§ What needs to be done:
In the health essay below, which foods and drinks does the paragraph beginning "Today, as I thought soulful and sincere" name?

§ Supplied text:
-*-*-

Dragon Tales of Dragging Tail

Today I started once again on the road to better health.

I’ve been known to try crazy diets in the past; or employ ridiculous workout regimes, with hopes to reduce weight fast. Devising a way to negate years of abuse in just one week, why not?. Why lift a 20-pound dumbbell 10-thousand times to gain muscles? Can’t I lift a thousand pounds just once, to make it happen?

Today, as I thought soulful and sincere about my health, I poured the last of the fresh salsa on my cheese enchiladas, which in turn, I topped with fried huevos. Swallowing the last of my second, cauldron-sized Margarita, I pondered, do I lack commitment? Or maybe it’s just my genes.

(Which reminds me, I can’t wear JEANS any more unless they have mom’s elastic in them somewhere. Is that the Guess jean? Guess what my sex is people! Find that genitalia, I dare ya). 

Finally, I thought how cool it would be to have this meal every day … to get up and spank the blender with a slug of tequila; then, eat a giant Mexican platter; and finally, ease into a vigorous exercise routine led by a master teacher–someone engineered from the commingled DNA of Sly Stallone and Richard Simmons–their love-bastard yoga child–as featured on the aerobic crack channel. 

In just seconds a day, without dietary restrictions, you can transform your doughy self into the puff pastry of your choice. BYOOM (Bring Your Own Oven Mitts) ’cause there’s hot buns on the counter. 

So, rather than do anything radical this time, I thought I’d just write an impromptu poem and have a laugh on myself, and the turning of the seasons, while strolling the meandering path to the other side of yon hill.

-*-*-

§ Dataset content:
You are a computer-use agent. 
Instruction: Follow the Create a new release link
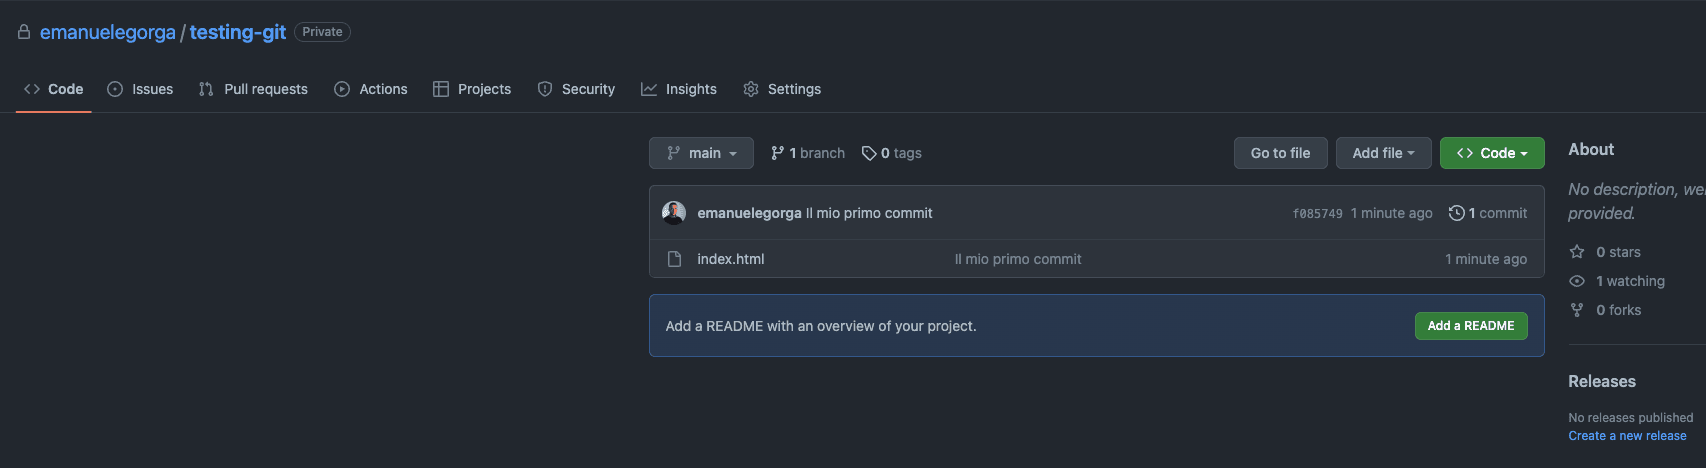click(x=1627, y=436)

-*-*-

§ Solution to this exercise:
- fresh salsa
- cheese enchiladas
- fried huevos
- Margarita